## Information
········

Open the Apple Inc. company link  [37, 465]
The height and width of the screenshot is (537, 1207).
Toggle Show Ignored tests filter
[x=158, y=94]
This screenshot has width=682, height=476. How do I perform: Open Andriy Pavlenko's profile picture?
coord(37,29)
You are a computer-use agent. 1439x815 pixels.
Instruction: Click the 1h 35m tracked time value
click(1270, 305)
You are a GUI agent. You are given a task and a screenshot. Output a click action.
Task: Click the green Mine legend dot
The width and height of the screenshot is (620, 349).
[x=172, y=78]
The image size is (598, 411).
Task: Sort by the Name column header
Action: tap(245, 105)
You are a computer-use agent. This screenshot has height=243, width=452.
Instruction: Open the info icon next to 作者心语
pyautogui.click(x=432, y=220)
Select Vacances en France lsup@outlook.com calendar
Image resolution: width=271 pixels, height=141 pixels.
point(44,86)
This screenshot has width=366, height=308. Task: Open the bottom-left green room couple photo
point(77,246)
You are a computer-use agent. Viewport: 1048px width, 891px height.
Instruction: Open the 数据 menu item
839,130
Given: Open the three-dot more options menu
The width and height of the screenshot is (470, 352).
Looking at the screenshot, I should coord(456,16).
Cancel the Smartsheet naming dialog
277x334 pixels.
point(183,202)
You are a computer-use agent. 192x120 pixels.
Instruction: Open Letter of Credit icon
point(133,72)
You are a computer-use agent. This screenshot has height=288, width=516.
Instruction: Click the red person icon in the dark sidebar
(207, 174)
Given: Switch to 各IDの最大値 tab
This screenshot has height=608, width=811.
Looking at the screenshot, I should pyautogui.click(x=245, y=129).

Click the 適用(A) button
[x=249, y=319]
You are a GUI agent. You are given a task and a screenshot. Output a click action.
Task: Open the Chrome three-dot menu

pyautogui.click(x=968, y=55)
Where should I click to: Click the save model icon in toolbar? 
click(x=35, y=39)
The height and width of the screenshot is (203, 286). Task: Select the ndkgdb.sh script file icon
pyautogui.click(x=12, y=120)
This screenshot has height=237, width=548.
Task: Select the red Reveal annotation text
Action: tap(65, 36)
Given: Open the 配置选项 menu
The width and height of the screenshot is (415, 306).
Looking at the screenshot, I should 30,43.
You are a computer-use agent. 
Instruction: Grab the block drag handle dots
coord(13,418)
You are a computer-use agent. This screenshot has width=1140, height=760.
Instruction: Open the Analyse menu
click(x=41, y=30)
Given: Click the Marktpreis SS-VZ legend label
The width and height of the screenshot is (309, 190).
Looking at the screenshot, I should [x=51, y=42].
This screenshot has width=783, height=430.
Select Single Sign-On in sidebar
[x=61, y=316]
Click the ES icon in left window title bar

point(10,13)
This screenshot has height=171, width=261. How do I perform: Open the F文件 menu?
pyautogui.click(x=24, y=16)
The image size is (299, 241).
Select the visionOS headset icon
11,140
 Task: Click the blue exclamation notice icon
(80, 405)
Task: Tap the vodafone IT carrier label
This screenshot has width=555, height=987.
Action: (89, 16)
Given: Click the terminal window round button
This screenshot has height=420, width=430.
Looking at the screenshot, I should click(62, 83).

········

## Work instructions
Reproduce each line in the listing above that mentions the string "computer".

## Exercise response
You are a computer-use agent. 1439x815 pixels.
You are a computer-use agent. This screenshot has height=243, width=452.
You are a computer-use agent. Viewport: 1048px width, 891px height.
You are a computer-use agent. 192x120 pixels.
You are a computer-use agent. This screenshot has height=288, width=516.
You are a computer-use agent. 
You are a computer-use agent. This screenshot has width=1140, height=760.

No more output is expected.